The result should be every line of the listing that holds the word "coordinates".

══ Dataset

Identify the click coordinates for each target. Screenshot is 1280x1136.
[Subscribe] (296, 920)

════
══ Dataset

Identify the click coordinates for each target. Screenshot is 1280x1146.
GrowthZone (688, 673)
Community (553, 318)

════

Solution for this problem:
Identify the click coordinates for each target. Screenshot is 1280x1136.
Identify the click coordinates for each target. Screenshot is 1280x1146.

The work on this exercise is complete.